Al fine di sperimentare progressivamente la diffusione della micromobilità elettrica e di promuovere forme di mobilità innovative e sostenibili, il comune intende attivare una fase di sperimentazione di servizi di sharing dei monopattini a prevalente propulsione elettrica (MPPE) in modalità free-floating (a flusso libero, vale a dire con possibilità di restituire il monopattino in punti diversi da quello di prelievo) della durata di 12 mesi.
E per farlo ha pubblicato una manifestazione di interesse per individuare gli operatori, massimo due, disponibili ad attivare questo tipo di servizio sperimentale in città. Lo sharing di monopattini avrebbe lo scopo di «offrire maggiori alternative di mobilità privata per gli spostamenti urbani e maggiori alternative per lo scambio modale», si legge nella manifestazione di interesse.

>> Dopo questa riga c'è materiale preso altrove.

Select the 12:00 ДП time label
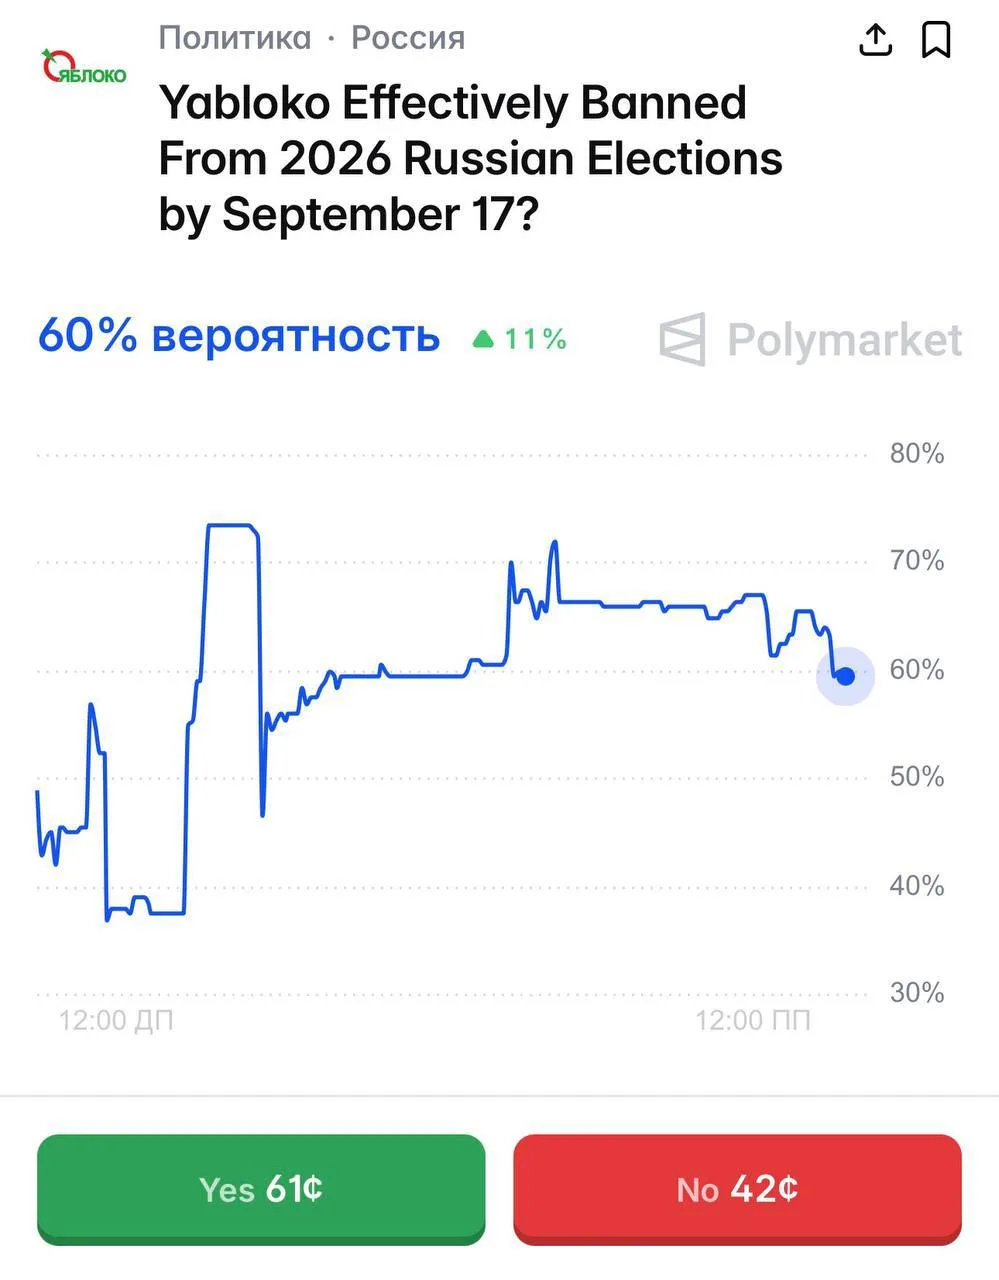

Nel documento si prevede anche l'introduzione di un numero massimo di monopattini pari a 300, con sottoscrizione di un'assicurazione che deve prevedere un massimale unico di copertura non inferiore a 5 milioni per sinistro, indipendentemente dal numero dei danneggiati e dalle cose danneggiate; l'estensione della copertura ai danni subiti dagli utenti del servizio se riconducibili a causa, fatto od omissione dell'operatore; l'estensione della copertura alla responsabilità civile personale del conducente.